• _Extracted information_
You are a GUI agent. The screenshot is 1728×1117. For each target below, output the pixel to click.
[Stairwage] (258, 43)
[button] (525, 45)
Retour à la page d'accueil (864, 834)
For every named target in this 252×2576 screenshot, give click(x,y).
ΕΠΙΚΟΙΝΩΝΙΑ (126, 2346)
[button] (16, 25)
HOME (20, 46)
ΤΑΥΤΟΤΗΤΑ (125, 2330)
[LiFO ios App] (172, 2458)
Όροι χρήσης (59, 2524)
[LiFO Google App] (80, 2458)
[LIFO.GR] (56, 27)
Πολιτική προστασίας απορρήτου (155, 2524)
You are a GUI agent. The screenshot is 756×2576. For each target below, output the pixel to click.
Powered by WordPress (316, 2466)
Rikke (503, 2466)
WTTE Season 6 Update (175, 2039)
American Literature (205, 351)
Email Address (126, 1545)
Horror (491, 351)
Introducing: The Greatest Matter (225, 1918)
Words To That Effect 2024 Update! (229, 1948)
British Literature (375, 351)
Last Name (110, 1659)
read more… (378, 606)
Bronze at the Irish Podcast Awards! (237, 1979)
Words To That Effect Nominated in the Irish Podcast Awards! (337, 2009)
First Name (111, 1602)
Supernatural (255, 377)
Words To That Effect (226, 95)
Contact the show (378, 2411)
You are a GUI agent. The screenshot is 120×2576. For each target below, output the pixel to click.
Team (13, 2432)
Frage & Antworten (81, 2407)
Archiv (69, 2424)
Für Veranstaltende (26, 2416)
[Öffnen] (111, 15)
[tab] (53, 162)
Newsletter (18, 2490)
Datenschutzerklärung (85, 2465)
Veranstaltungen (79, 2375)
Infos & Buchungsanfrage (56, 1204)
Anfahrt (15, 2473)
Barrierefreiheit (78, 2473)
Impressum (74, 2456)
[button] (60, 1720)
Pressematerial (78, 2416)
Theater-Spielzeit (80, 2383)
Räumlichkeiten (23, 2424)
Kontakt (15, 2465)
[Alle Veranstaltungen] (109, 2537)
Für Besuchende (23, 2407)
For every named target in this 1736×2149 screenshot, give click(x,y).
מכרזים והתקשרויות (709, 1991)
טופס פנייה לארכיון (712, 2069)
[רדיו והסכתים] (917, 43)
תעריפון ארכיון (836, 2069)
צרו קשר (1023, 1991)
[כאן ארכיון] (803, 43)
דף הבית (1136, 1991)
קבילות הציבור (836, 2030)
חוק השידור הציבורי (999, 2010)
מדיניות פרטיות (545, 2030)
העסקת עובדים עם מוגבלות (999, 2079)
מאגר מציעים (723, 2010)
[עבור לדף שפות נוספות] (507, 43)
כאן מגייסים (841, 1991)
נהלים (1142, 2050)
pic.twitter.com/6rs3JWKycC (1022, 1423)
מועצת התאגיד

• _Assigned task_
Quote the data above verbatim from its first line to the line that includes "HOME (20, 46)", with both boundary lines retained.

• _Worked solution_
You are a GUI agent. The screenshot is 1728×1117. For each target below, output the pixel to click.
[Stairwage] (258, 43)
[button] (525, 45)
Retour à la page d'accueil (864, 834)
For every named target in this 252×2576 screenshot, give click(x,y).
ΕΠΙΚΟΙΝΩΝΙΑ (126, 2346)
[button] (16, 25)
HOME (20, 46)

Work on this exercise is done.